C’est un avis négatif qui m’a poussé vers ce roman, encore que l’auteur aurait peut-être suffi. Hubert Artus, que l’on ne peut pas accuser de manque de sérieux (et pourtant…), disait qu’il avait trouvé ce roman aussi décevant que Les Aimants. Alors, vu que j’avais pour ma part été bouleversée par Les Aimants, je me suis dit qu’Hubert Artus et moi avions sans doute des points de vue totalement divergents, et que s’il n’avait pas aimé, il y avait de grandes chances que je m’y retrouve…
François Novel, le narrateur, est écrivain, et passablement lassé de l’espèce humaine. Enfin, pas toute l’espèce humaine, mais tout de même.

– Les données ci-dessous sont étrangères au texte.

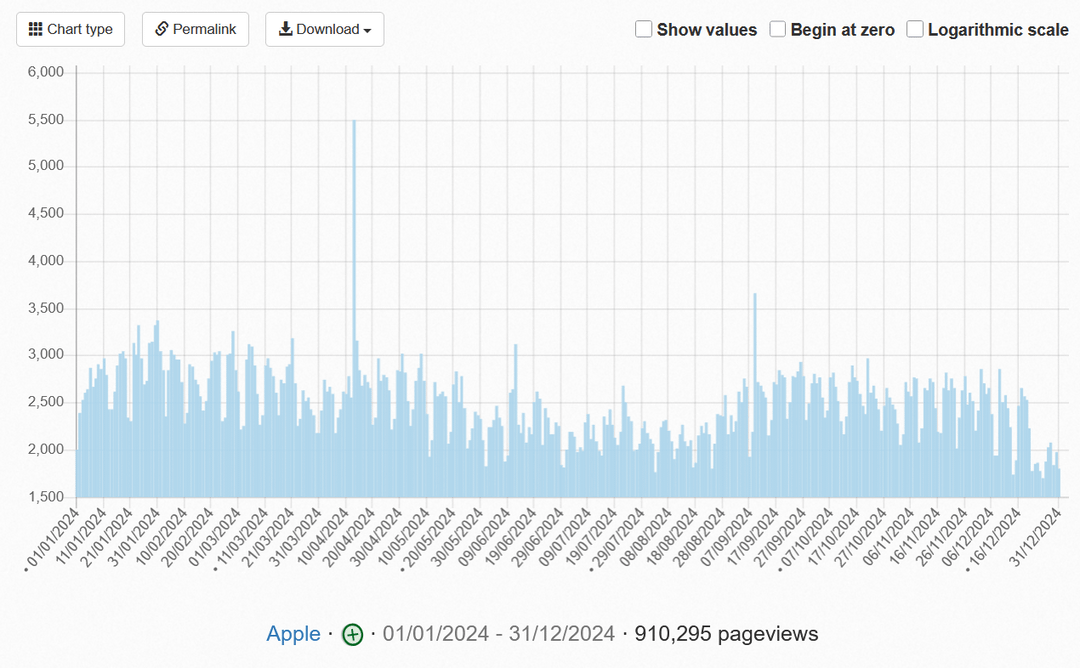1080x668 pixels.
Task: Click the chain link icon beside Permalink
Action: point(161,30)
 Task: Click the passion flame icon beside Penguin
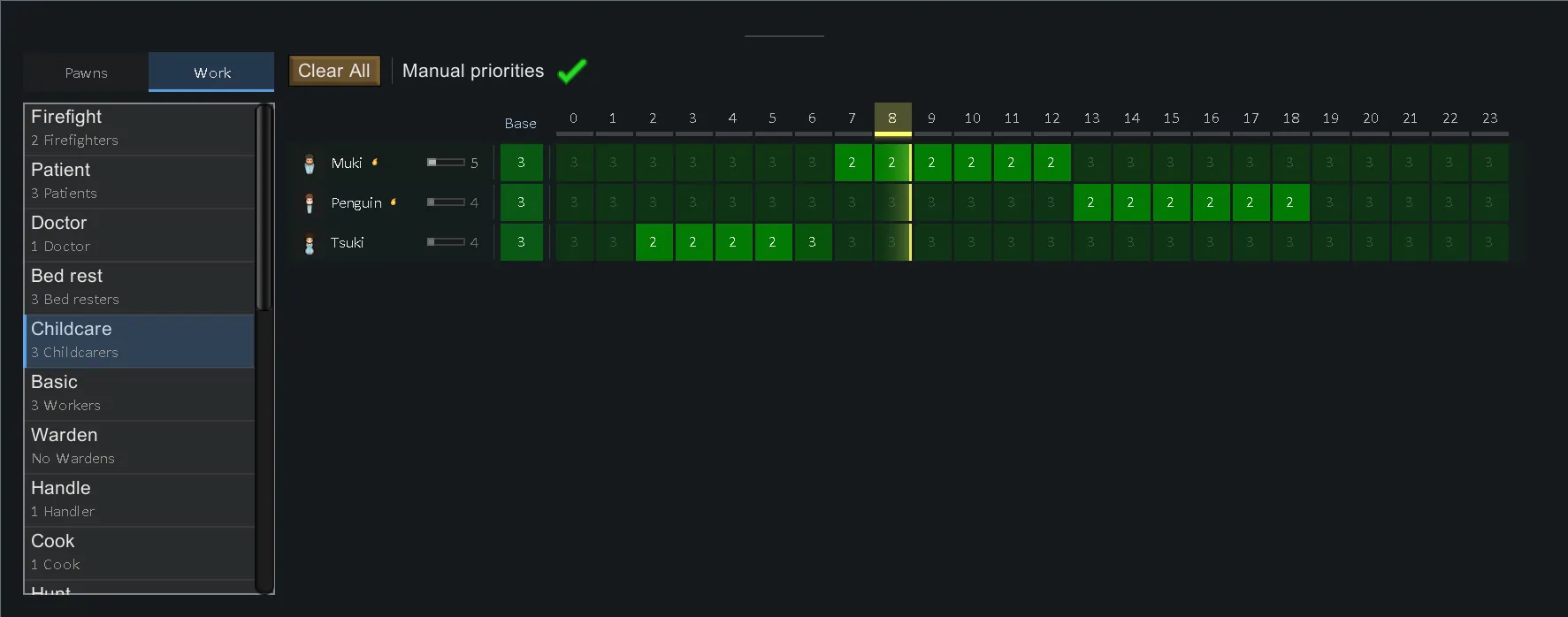[x=394, y=202]

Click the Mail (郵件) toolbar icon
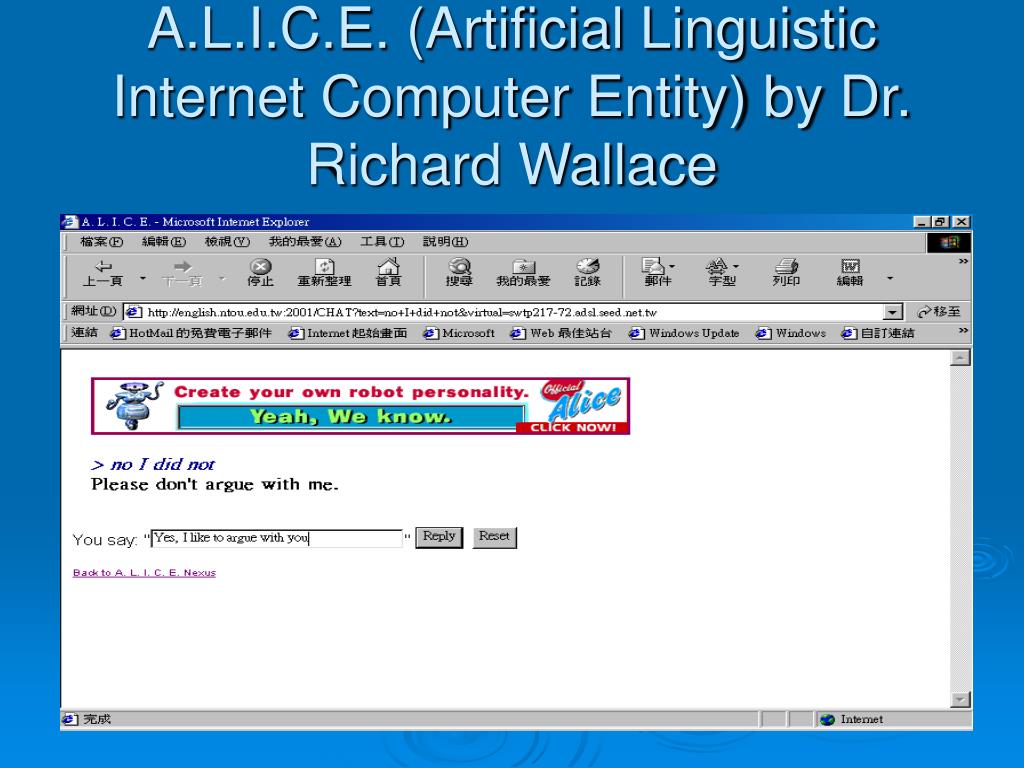(x=658, y=273)
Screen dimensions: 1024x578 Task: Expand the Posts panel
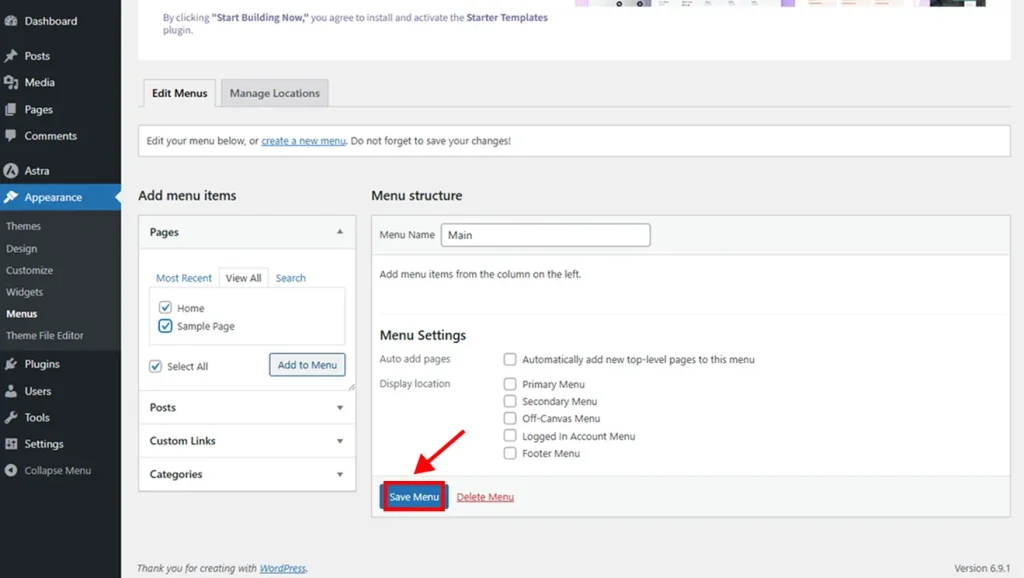(246, 407)
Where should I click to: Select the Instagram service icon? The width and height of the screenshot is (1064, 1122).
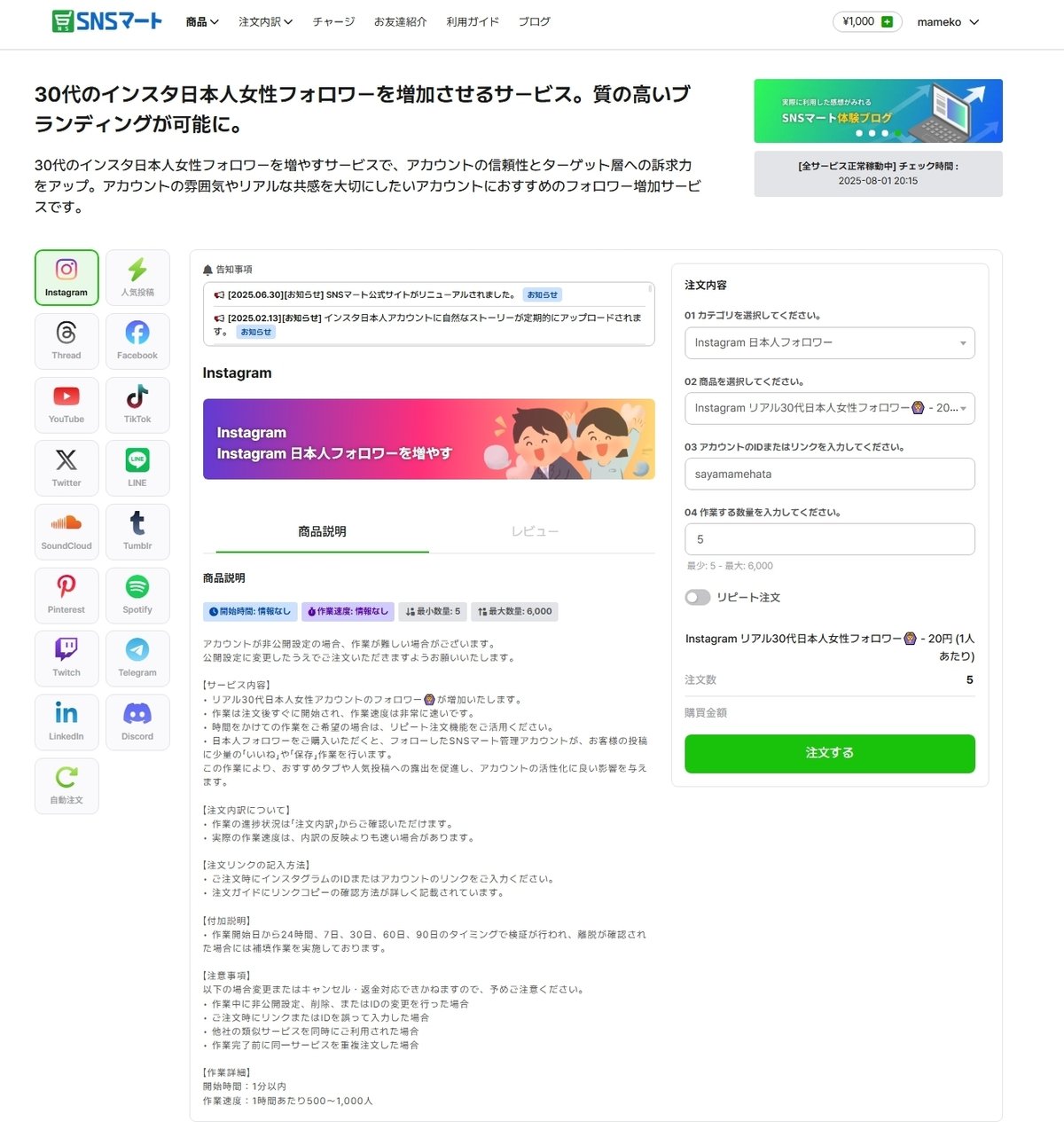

Et puis, alors qu’avec sa femme ils faisaient l’amour tous les jours depuis quinze ans, il n’y arrive soudainement plus.
Est-ce parce qu’il a pris conscience soudain, à la lueur d’un réverbère, du temps, inéluctable, qui passe et se marque sur le visage de sa femme ? Des petites ridules qui se dessinent sur sa peau ? En tout cas il ne la désire plus, et c’est bien un drame tant pour lui le désir et l’amour sont nécessairement liés.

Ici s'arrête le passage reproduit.